▸ **Exercise requirements**:
Pull each line with the string "agent" from the entries.

---- Exercise material

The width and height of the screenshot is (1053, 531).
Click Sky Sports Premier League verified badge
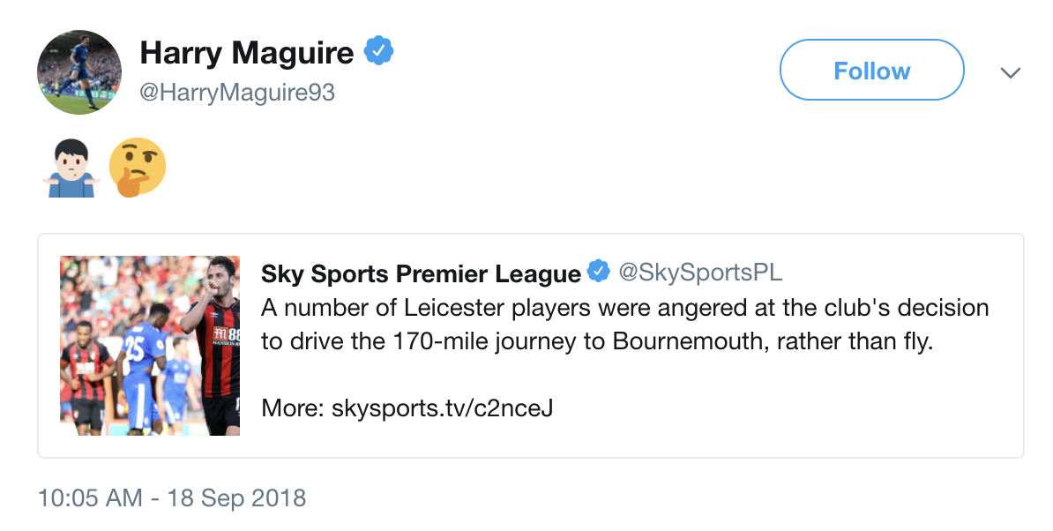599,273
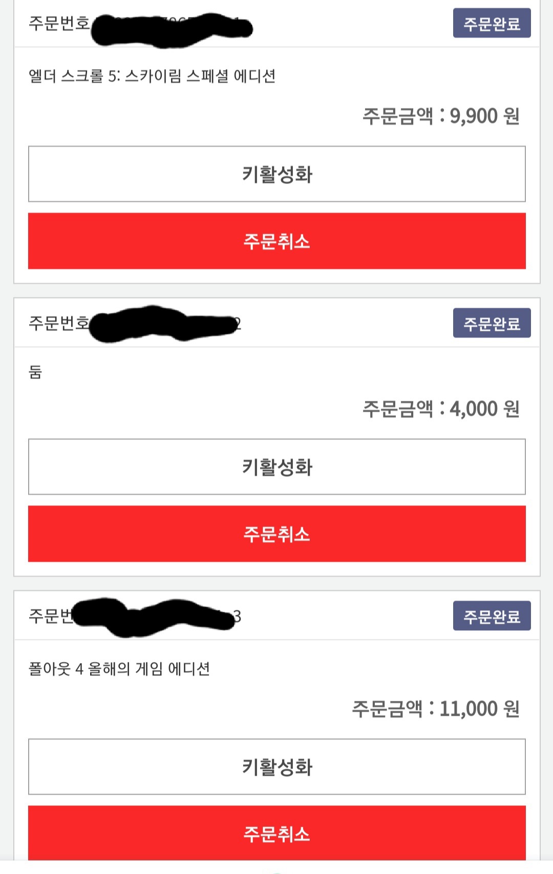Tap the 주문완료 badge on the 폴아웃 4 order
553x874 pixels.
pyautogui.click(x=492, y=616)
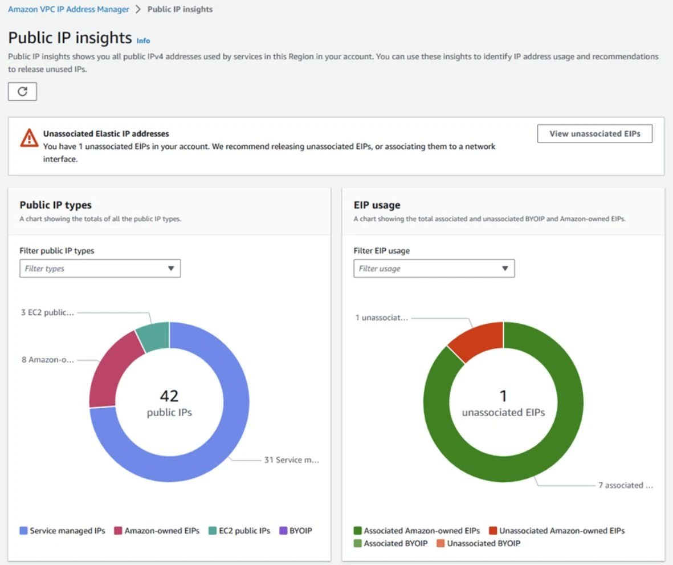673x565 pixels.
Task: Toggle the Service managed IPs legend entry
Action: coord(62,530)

--------
---- Exercise material

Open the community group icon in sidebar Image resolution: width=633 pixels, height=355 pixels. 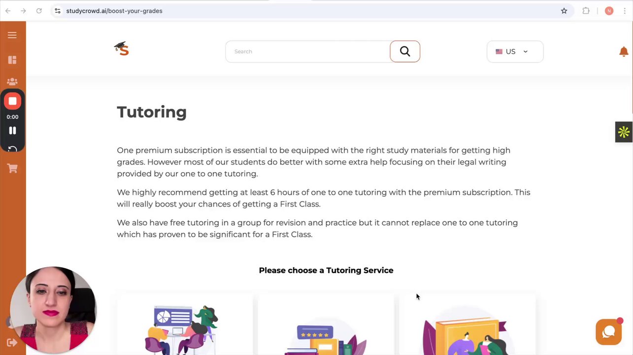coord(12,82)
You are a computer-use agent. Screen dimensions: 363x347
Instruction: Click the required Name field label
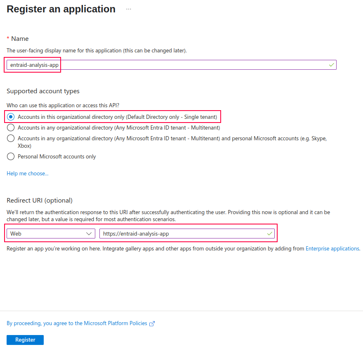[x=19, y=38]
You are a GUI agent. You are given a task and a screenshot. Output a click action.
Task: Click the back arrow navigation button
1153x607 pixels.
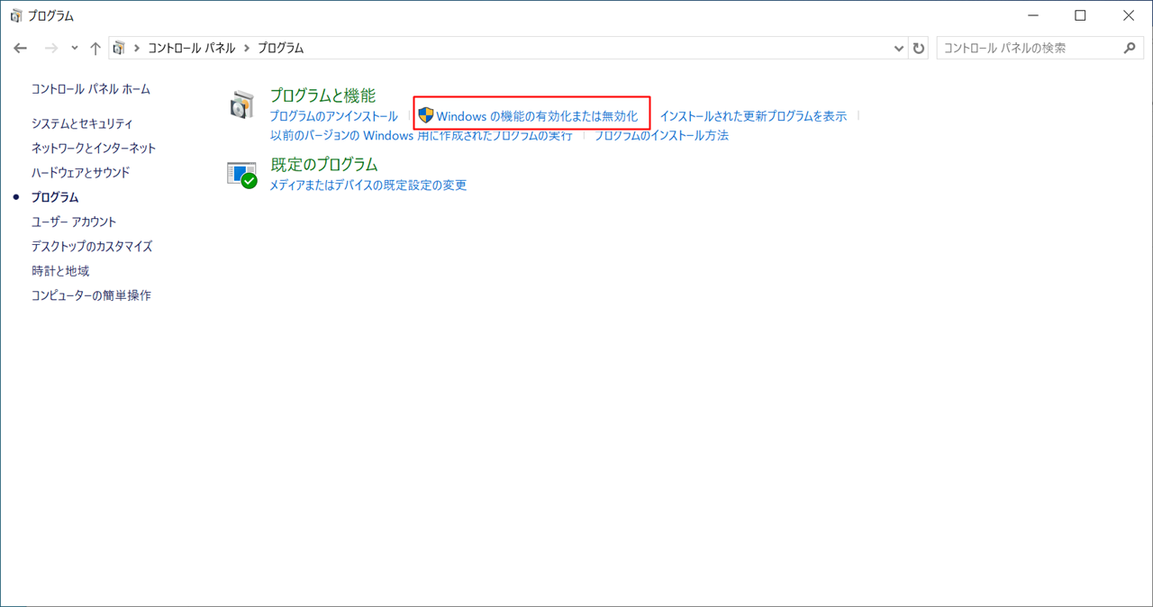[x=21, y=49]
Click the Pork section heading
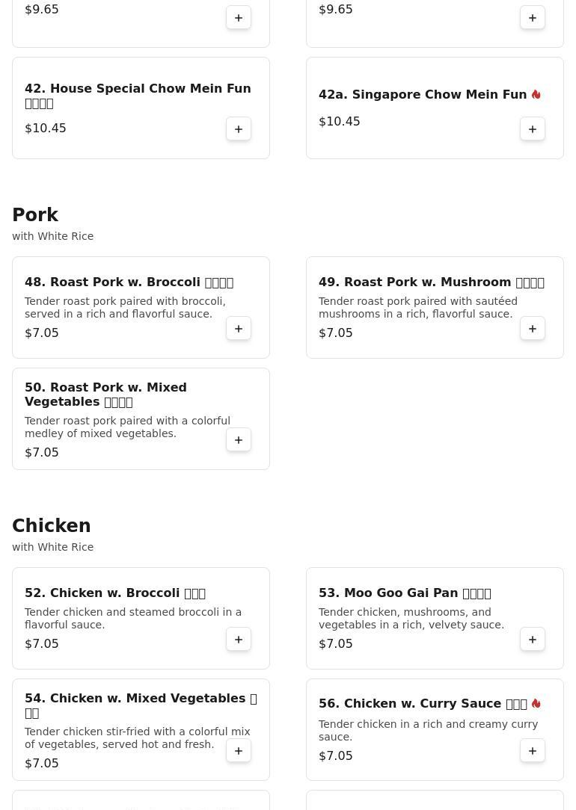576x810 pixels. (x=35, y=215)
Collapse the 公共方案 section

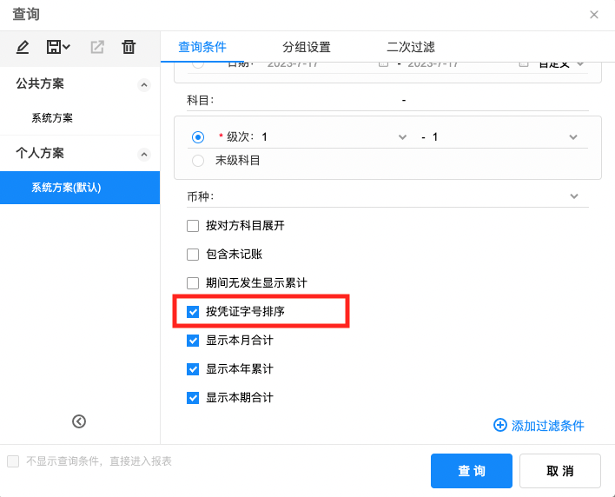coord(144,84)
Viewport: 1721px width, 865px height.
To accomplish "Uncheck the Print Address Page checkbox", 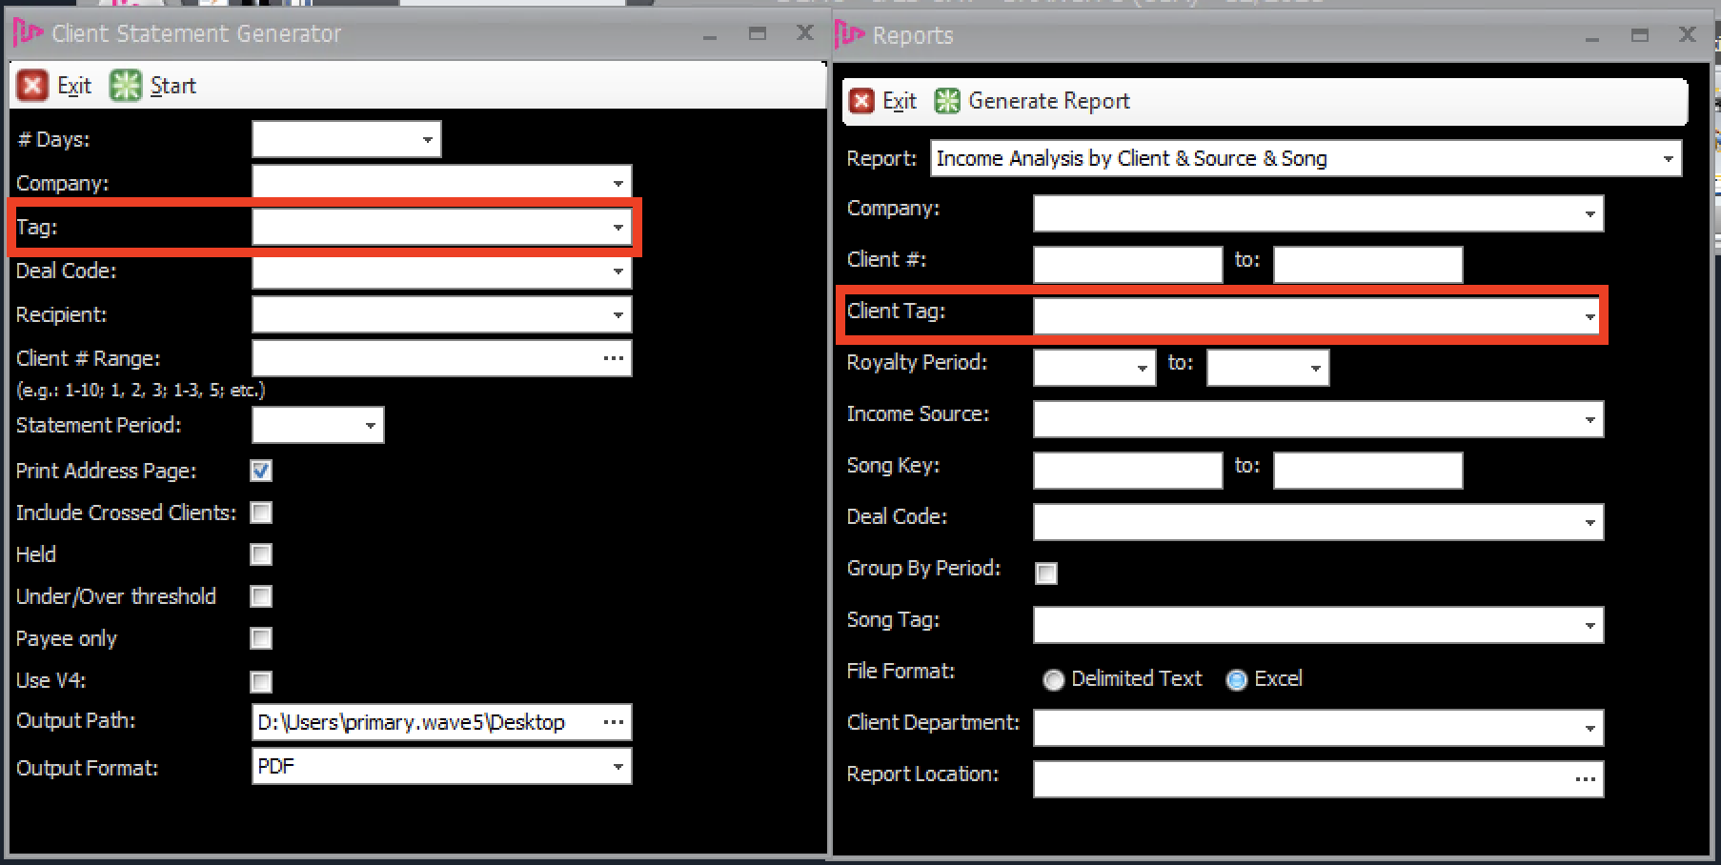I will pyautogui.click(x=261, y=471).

--------
---- Exercise material

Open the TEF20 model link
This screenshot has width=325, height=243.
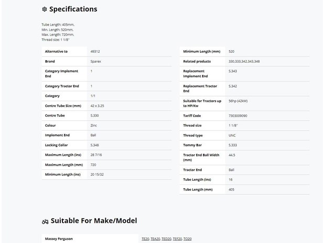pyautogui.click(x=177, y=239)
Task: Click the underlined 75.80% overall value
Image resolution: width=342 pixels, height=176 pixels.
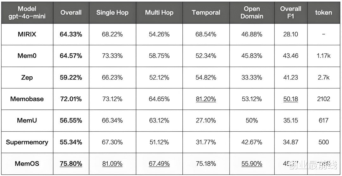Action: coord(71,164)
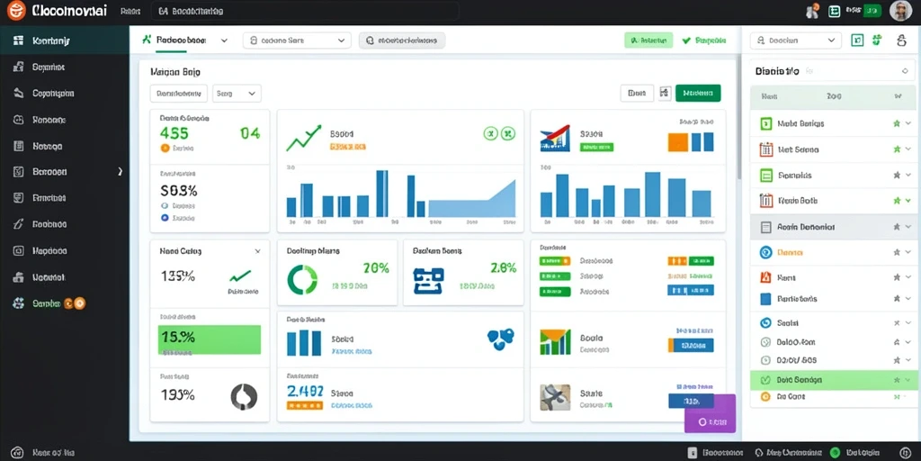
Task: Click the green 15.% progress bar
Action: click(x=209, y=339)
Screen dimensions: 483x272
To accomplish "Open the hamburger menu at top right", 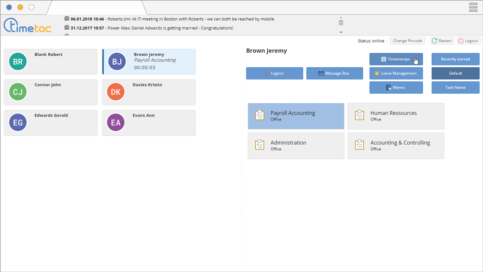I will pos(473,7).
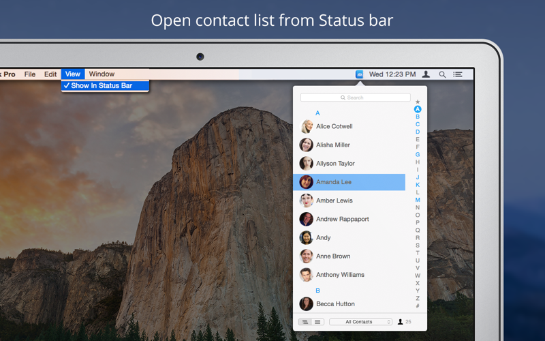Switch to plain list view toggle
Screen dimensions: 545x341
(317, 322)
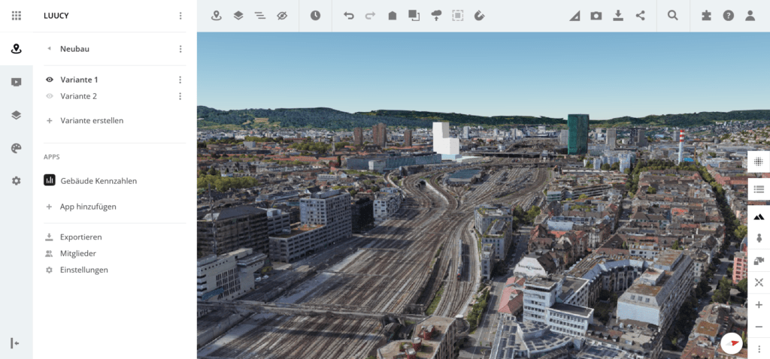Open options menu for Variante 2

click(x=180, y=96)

--------

▸ **Exercise output**:
You are a computer-use agent. Screen dimensions: 363x347
You are a GUI agent. You are given a task and a screenshot. Output a click action.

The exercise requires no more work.